Persistent Uniform Resource Locator
From Wikipedia, the free encyclopedia
On the Internet, a persistent uniform resource locator (PURL) is a Uniform Resource Locator (URL) (i.e. location-based Uniform Resource Identifier or URI) that does not directly describe the location of the resource to be retrieved, but instead describes an intermediate (more persistent) location which, when retrieved, results in redirection (e.g. via a 302 HTTP code) to the current location of the final resource.

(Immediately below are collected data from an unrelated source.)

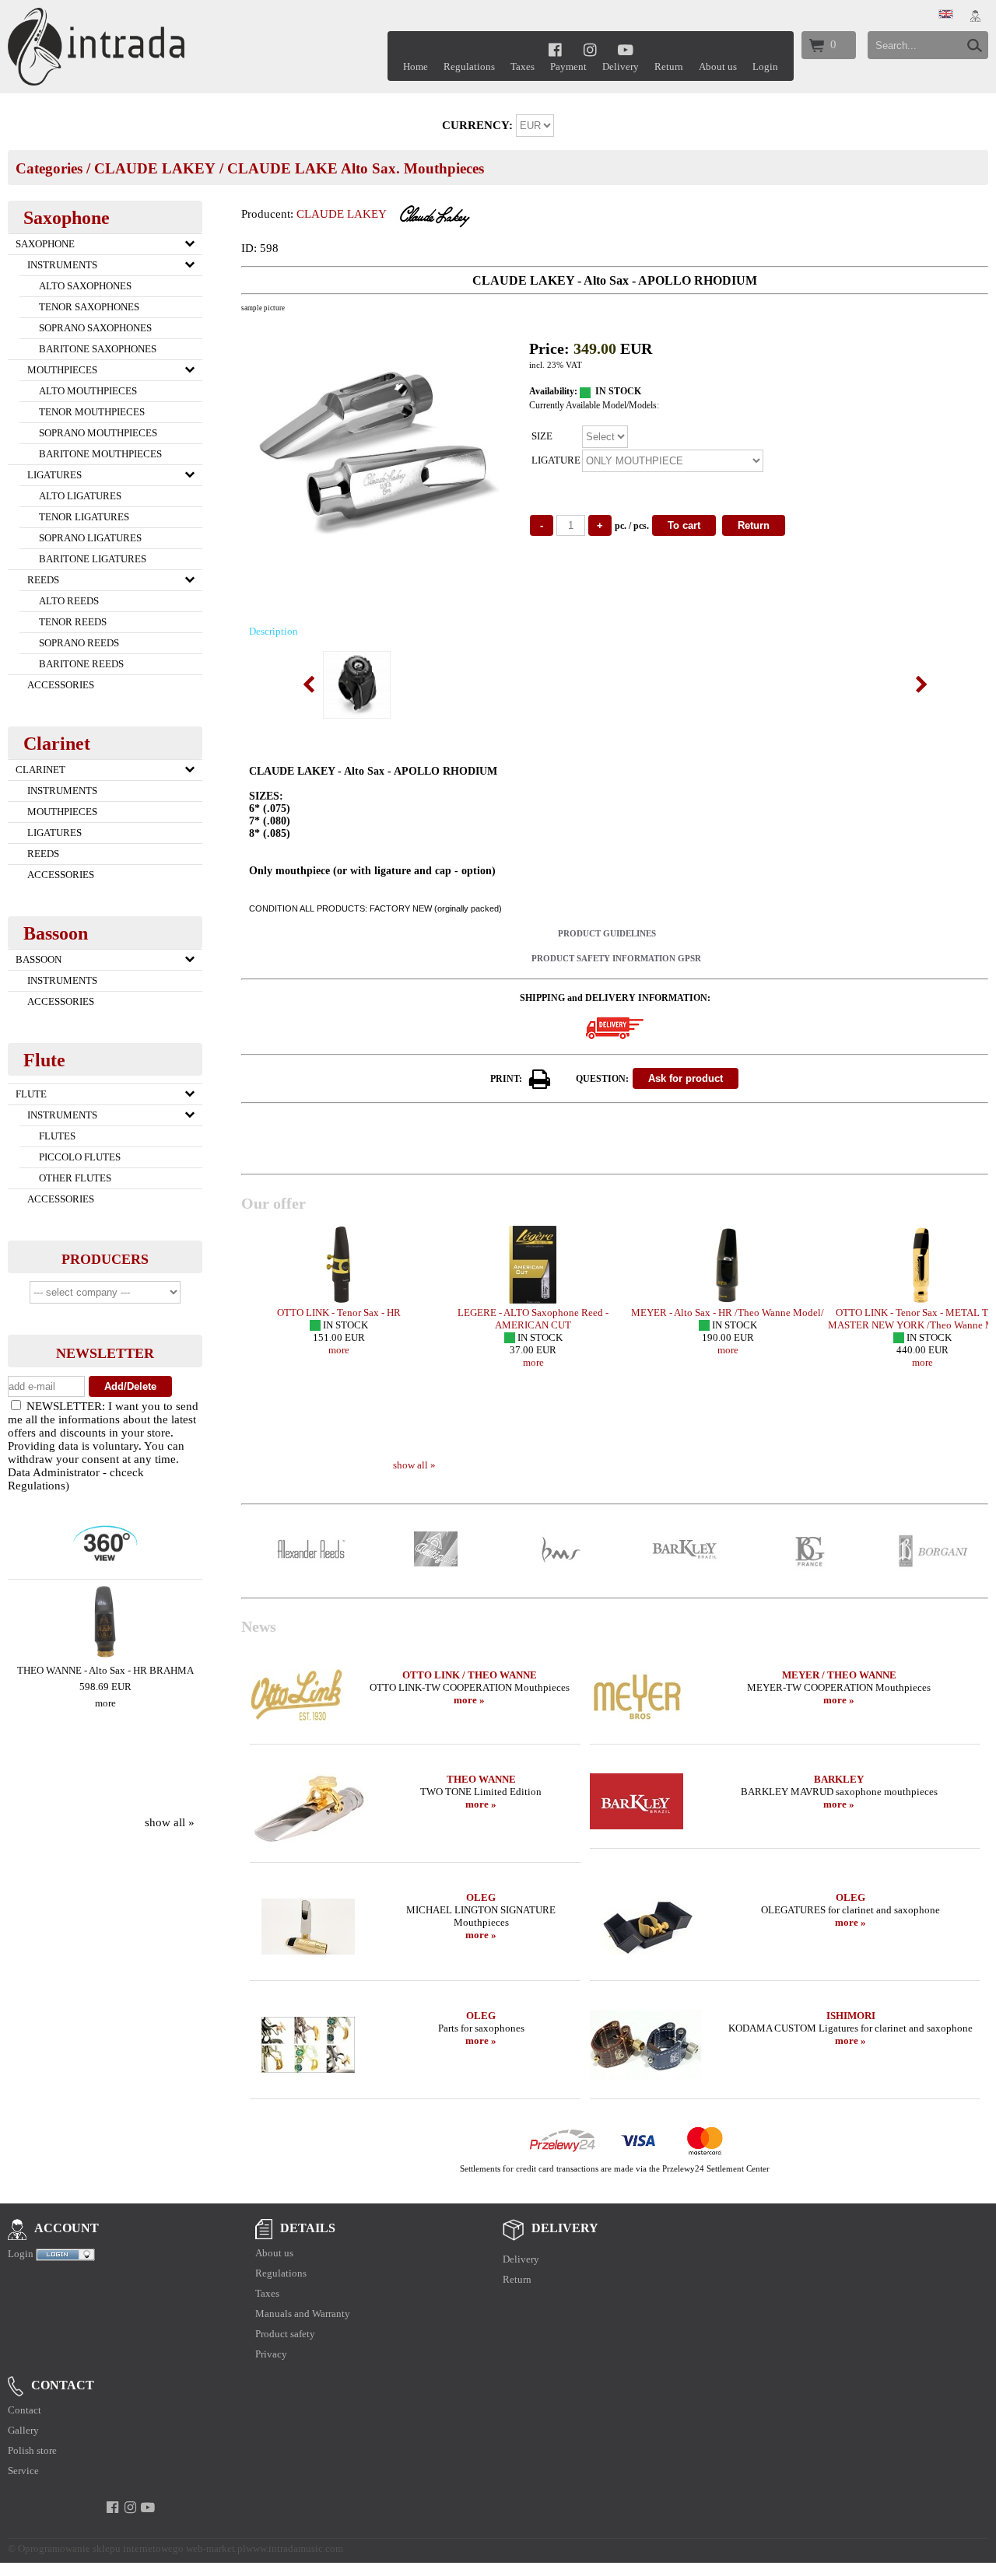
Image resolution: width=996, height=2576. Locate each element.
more (105, 1703)
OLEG (481, 1897)
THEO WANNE (481, 1779)
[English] (945, 15)
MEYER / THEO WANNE (839, 1675)
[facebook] (555, 49)
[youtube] (626, 49)
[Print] (540, 1079)
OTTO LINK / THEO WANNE (469, 1675)
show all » (170, 1822)
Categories (49, 168)
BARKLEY (839, 1779)
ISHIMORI (850, 2015)
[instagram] (590, 49)
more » (469, 1700)
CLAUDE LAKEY (155, 168)
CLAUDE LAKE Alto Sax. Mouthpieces (355, 168)
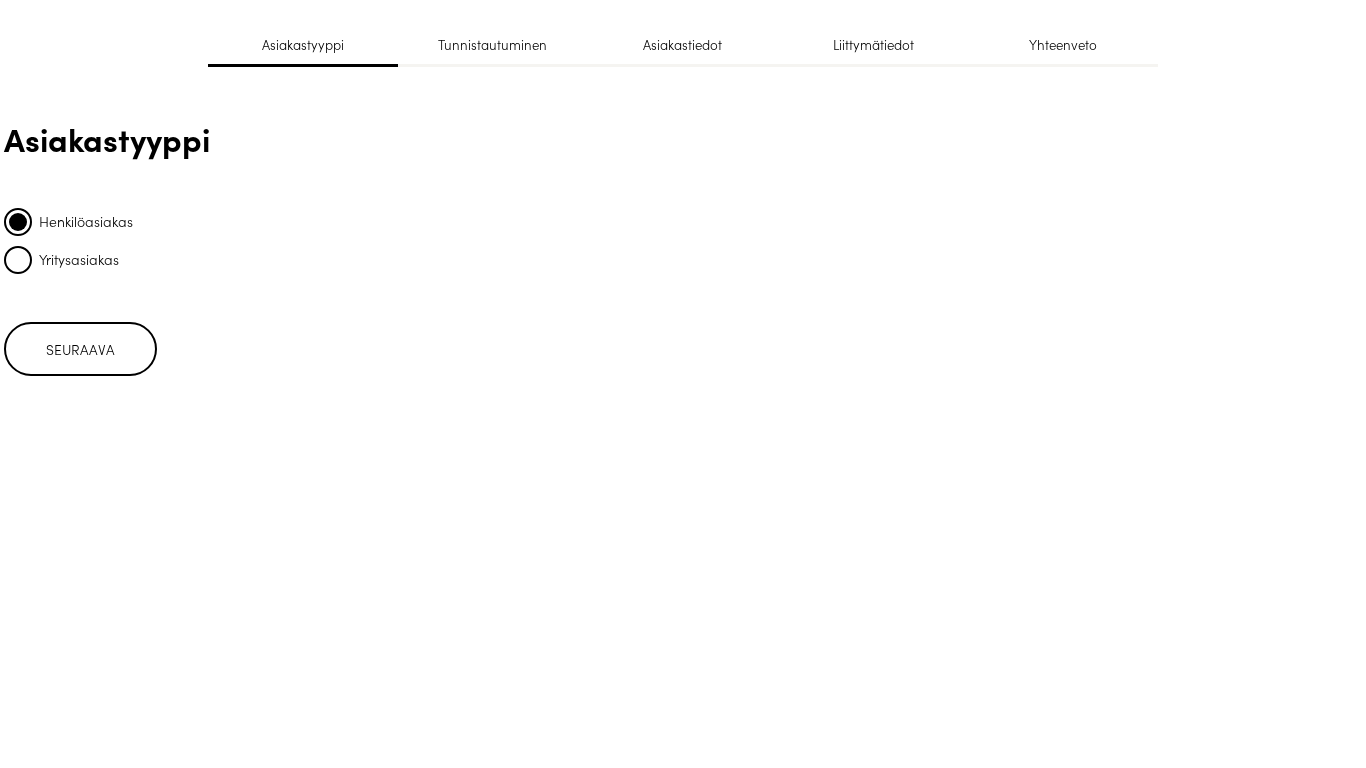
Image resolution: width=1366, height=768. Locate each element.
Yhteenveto (1063, 44)
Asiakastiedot (682, 44)
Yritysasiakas (79, 259)
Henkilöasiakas (86, 221)
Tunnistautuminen (492, 44)
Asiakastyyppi (303, 44)
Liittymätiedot (873, 44)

PURLs are an interim measure - while Uniform Resource Names (URNs) are being mainstreamed - to solve the problem of the lack of persistence (over time) of URIs in location-based URI schemes like HTTP. Currently, persistence problems are caused by the practical impossibility of every user having their own domain name, and the hassle and money involved in re-registering domain names, that result in WWW authors putting their documents in rather arbitrary locations of questionable persistence (i.e. wherever they can get the WWW space). Existing official PURLs (on Purl.Org) will probably be mapped to a URN namespace at a later date.
Contents |
[edit] Principles of operation
The oldest PURL HTTP server can be reached as purl.oclc.org as well as purl.org, purl.net, and purl.com.
PURLs are organized into "domains" like directory paths, e.g. /net/scape is the "subdomain" scape of "domain" net, and has itself "subdomains" like about. These "domains" are unrelated to Internet domains, their purpose is to define one or more "maintainers". The maintainers can grant write access to ALL or other registered users, e.g. "domain" net is open for ALL registered users.
The PURL server or "resolver" in PURL terminology first tries to match a request directly to a defined PURL. If the PURL exists the reply is a redirect to the last URL associated with it as specified by its maintainer. This can be another PURL, any http-URL, or in fact any URL. It's the job of the maintainer to guarantee that target URLs do in fact still exist.
Because PURLs are designed to be persistent it's not supported to delete them, but they can be disabled, e.g. http://purl.net/net was disabled. Otherwise PURLs work like redirects.
If the resolver gets no direct match for a given PURL it tries to match it right to left by truncating components separated by "/" against "partial redirects". This is a special kind of /x/y/z/any/thing PURL, where /x/y/z/ is defined and created as partial redirect. If its target URL is /a/b/c/d/ the /x/y/z/any/thing request is redirected to /a/b/c/d/any/thing.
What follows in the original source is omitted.